The IESSG was launched in 1988, having been previously well-known as the Nottingham Surveying Group, and as such, has been active since the 1960s. Technological revolution has been key with major advances in terrestrial opto-mechanical equipment, automated acquisition systems, and the development of satellite-based systems such as Transit, GPS and GLONASS, EGNOS and the European Galileo system.

The core of IESSG research activity traditionally focussed on satellite navigation and positioning systems but this widened to include fields such as photogrammetry, remote sensing, sensor integration and geographical information systems. Institute research ranged from fundamental science to application software solutions with an ever-increasing diversity from engineering surveying to unmanned aerial vehicles.
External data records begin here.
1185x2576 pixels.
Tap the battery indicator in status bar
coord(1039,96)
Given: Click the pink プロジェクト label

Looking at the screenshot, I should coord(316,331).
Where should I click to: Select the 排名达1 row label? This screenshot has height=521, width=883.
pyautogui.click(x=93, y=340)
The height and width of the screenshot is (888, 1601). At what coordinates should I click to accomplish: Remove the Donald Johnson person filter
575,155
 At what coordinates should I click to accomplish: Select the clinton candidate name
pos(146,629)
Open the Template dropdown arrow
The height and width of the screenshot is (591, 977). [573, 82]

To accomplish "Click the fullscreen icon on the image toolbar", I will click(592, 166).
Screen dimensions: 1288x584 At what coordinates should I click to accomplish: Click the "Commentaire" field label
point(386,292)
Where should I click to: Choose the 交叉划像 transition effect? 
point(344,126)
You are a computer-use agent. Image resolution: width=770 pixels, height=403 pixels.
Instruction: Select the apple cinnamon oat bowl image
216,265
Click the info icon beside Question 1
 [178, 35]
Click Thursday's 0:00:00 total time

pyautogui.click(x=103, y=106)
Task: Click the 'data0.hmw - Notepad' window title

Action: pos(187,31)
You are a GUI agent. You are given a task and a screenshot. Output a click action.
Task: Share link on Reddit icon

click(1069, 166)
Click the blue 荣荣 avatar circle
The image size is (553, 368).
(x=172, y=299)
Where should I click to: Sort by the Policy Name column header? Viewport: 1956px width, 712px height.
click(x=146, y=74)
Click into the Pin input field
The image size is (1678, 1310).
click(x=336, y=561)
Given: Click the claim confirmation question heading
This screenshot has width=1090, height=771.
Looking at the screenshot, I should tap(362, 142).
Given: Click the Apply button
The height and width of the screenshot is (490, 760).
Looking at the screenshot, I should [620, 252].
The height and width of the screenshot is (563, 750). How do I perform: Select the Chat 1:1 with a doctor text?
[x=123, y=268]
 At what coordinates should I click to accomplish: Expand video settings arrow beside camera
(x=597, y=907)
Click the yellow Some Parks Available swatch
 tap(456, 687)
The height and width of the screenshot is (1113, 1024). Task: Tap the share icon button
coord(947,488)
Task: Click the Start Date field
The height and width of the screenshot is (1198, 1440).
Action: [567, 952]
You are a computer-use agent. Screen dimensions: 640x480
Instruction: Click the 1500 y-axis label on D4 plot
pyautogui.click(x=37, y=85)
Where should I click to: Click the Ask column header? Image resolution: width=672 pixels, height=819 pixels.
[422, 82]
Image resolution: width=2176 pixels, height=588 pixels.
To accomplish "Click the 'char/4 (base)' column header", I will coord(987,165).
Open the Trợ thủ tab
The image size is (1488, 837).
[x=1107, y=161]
As a major multi-disciplinary research centre, the Centre for Geospatial Science was set up in 2005. It conducted pioneering studies across areas related to geospatial science and technology. Through working closely with partners form across industry, academia, and various government departments, staff from the centre developed research strengths in geospatial science including geoinformatics and data modelling, geospatial intelligence, interoperability and standards, location-based services and semantics, reasoning and cognition.

GRACE

NGI also operates a knowledge transfer and business engagement unit, GRACE, which focusses on assisting organisations, businesses, start-ups and entrepreneurs to take advantage of satellite navigation.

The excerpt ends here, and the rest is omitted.